Una de las diez habitaciones que la Infanta ocupó en el hotel, concretamente una que estaba orientada a la calle Estafeta, se destinó a recibidor particular de S.A.R.; en esta habitación, según informaba “El Demócrata Navarro”, había, además de “muebles ricos y hábilmente colocados”, un piano y elegantes rinconeras rematadas en su parte superior con macetas floreadas. Aquí recibió la Infanta al Gobernador Civil, al Alcalde de Pamplona, al Obispo de la Diócesis, Gobernador Militar, Coroneles de los Cuerpos, y a otras entidades.

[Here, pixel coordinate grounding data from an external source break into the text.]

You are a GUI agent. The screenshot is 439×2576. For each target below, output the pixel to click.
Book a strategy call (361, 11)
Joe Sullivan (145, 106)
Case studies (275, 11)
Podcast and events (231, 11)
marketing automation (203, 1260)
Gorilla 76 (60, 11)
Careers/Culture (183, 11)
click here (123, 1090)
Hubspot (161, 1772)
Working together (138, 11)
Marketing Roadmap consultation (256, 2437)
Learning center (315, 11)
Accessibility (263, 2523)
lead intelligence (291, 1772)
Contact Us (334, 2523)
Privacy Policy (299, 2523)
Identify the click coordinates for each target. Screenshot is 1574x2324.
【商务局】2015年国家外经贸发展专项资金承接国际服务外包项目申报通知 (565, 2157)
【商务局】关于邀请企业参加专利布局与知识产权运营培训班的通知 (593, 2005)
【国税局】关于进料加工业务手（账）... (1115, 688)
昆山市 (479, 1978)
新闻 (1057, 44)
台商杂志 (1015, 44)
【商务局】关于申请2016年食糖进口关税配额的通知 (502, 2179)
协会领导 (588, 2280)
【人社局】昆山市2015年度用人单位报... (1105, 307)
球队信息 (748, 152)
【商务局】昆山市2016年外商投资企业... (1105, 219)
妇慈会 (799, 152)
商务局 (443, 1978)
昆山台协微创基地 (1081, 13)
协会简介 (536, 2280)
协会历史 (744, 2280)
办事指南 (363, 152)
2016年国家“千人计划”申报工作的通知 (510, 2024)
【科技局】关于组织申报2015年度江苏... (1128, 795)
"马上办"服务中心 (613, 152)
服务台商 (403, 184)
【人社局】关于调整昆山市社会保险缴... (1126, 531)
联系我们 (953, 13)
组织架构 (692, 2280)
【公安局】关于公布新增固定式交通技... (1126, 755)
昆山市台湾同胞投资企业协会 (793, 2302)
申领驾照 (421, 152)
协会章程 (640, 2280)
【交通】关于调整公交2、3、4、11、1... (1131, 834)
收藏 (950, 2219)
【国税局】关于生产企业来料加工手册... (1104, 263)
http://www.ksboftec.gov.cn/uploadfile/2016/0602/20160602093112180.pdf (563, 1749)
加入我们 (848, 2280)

La habitación del señor Coello, secretario de la Infanta, era una de las que tenía vistas a la plaza. Y contigua a esa habitación estaba el comedor, o mejor dicho, uno de los comedores, concretamente el que solía usar Pablo Sarasate. El adorno de este comedor era sencillo y elegante, y en él podían comer hasta diez personas. Eso sí, todo estaba preparado para que si la Infanta desease un día invitar a un número mayor de comensales, estaba preparado a tal efecto otro comedor en la planta entresuelo, como así sucedió el mismo día de la llegada, 19 de julio, en el que a las 20’30 horas se juntaron a cenar la Infanta, la Marquesa de Nájera, el Conde de Coello, Gobernador Civil, Alcalde, Condes de Guendulain, Obispos de Pamplona y de Madrid-Alcalá, General Gobernador, Vicepresidente de la Diputación, Deán de la Catedral, Presidente de la Audiencia, Fiscal de S.M., y el Capitán de la Compañía que le dio guardia de honor. Se sabe que durante la cena la Infanta Isabel relató numerosas anécdotas y curiosidades de su madre la Reina doña Isabel.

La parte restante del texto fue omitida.